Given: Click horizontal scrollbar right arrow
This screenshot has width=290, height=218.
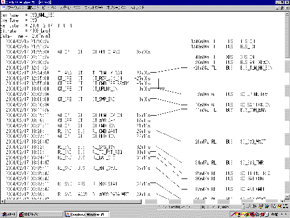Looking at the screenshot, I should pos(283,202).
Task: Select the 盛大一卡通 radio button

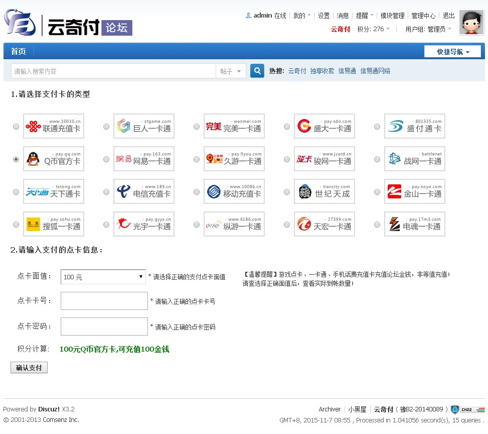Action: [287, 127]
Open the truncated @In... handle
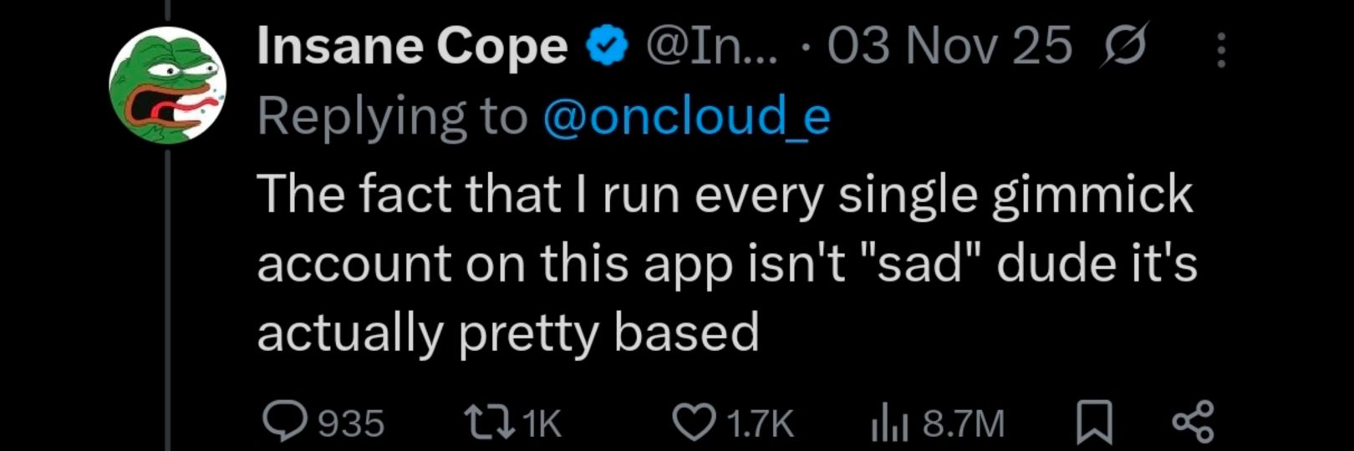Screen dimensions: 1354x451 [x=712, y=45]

============================================================

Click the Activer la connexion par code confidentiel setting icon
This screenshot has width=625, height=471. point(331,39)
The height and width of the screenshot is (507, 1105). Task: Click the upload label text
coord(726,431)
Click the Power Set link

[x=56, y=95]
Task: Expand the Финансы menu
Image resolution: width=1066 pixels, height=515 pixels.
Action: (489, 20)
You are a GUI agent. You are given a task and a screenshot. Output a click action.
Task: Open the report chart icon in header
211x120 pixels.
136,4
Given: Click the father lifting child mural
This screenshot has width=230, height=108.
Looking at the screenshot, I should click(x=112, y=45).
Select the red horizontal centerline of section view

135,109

============================================================

__Problem description__
Copy the items word for word, beginning at the line that contains "Click the Activer" and ending after the line that contains "Action: (489, 20)".

__Exercise response__
Click the Activer la connexion par code confidentiel setting icon
This screenshot has width=625, height=471. point(331,39)
The height and width of the screenshot is (507, 1105). Task: Click the upload label text
coord(726,431)
Click the Power Set link

[x=56, y=95]
Task: Expand the Финансы menu
Image resolution: width=1066 pixels, height=515 pixels.
Action: (489, 20)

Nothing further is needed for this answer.